My Abstract Brain
Medium: Acrylic on Canvas
Size: 4ft x 4ft
Creation Date: 2021
Collection: Ephemeral Atmosphere
My Abstract Brain (2021) is a self-portrait without a face — a visual rendering of thought, emotion, and fragmentation as experienced from the inside out. Part of the Ephemeral Atmosphere Collection, this 48 x 48 inch acrylic painting reflects the layered, nonlinear texture of perception itself.
The composition swirls and scatters, with pockets of density and sudden silence. Vivid color fields — electric yellow, soft lavender, deep navy — compete and converse, held loosely together by marks that feel impulsive but intentional. The canvas becomes a cognitive map: confusion, clarity, collision, connection.

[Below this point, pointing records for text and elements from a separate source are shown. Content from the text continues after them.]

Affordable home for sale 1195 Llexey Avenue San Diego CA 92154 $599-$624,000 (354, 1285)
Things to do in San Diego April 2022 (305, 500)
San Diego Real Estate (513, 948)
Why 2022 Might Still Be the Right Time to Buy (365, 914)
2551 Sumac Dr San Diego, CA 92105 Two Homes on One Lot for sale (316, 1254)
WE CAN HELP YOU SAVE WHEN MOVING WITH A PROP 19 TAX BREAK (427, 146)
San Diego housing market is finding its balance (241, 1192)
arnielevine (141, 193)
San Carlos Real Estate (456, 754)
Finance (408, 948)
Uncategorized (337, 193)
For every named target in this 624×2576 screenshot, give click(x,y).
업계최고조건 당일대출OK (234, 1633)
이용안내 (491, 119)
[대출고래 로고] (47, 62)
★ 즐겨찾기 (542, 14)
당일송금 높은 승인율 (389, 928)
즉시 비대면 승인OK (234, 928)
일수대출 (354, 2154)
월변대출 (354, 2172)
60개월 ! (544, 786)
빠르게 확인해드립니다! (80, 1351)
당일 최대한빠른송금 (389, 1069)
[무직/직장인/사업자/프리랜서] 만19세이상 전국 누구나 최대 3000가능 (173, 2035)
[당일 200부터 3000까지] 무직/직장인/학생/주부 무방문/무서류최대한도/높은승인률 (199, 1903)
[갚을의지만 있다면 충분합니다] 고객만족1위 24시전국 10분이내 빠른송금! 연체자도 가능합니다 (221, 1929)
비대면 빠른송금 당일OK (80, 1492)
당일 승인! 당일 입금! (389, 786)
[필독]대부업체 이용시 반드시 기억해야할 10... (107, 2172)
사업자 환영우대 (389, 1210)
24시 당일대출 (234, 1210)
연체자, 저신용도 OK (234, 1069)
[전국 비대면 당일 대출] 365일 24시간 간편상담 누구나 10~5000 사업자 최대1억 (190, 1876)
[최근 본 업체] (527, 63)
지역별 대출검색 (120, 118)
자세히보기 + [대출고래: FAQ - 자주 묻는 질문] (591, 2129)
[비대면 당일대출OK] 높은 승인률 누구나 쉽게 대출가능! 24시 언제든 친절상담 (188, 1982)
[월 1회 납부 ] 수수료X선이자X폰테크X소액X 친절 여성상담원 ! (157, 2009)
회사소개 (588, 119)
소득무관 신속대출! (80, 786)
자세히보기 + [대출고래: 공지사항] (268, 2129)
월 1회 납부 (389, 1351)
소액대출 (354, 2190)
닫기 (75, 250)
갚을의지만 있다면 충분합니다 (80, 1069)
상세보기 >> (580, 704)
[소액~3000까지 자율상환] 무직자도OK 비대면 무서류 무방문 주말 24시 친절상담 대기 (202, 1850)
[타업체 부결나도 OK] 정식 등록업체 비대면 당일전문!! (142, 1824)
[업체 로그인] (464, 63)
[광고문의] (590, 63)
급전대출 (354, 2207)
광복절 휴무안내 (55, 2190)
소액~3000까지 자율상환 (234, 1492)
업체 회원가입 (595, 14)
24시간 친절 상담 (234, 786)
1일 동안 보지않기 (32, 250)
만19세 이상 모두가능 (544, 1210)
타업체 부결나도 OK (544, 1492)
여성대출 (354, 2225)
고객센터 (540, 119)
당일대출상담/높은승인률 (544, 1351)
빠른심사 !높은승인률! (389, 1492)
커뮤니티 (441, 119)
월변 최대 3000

This work is personal. It was painted in a moment of intense internal motion — where creativity, anxiety, insight, and memory overlapped like translucent veils. I didn’t paint an image. I traced a pulse. A blur of sensations.
In energy and improvisation, this piece echoes the work of Joan Mitchell, whose gestural abstractions often feel like raw mental landscapes. But where Mitchell embraced chaos, My Abstract Brain leans into rhythm — finding cohesion not in control, but in flow.
There are no answers here. No center. Just a field of feeling, flickering with ideas, doubts, and dreams. It’s not always legible. But it’s deeply alive.
As part of the Ephemeral Atmosphere Collection, My Abstract Brain captures a fleeting state — a window into the mind when it forgets it’s being watched. A portrait of thinking as becoming.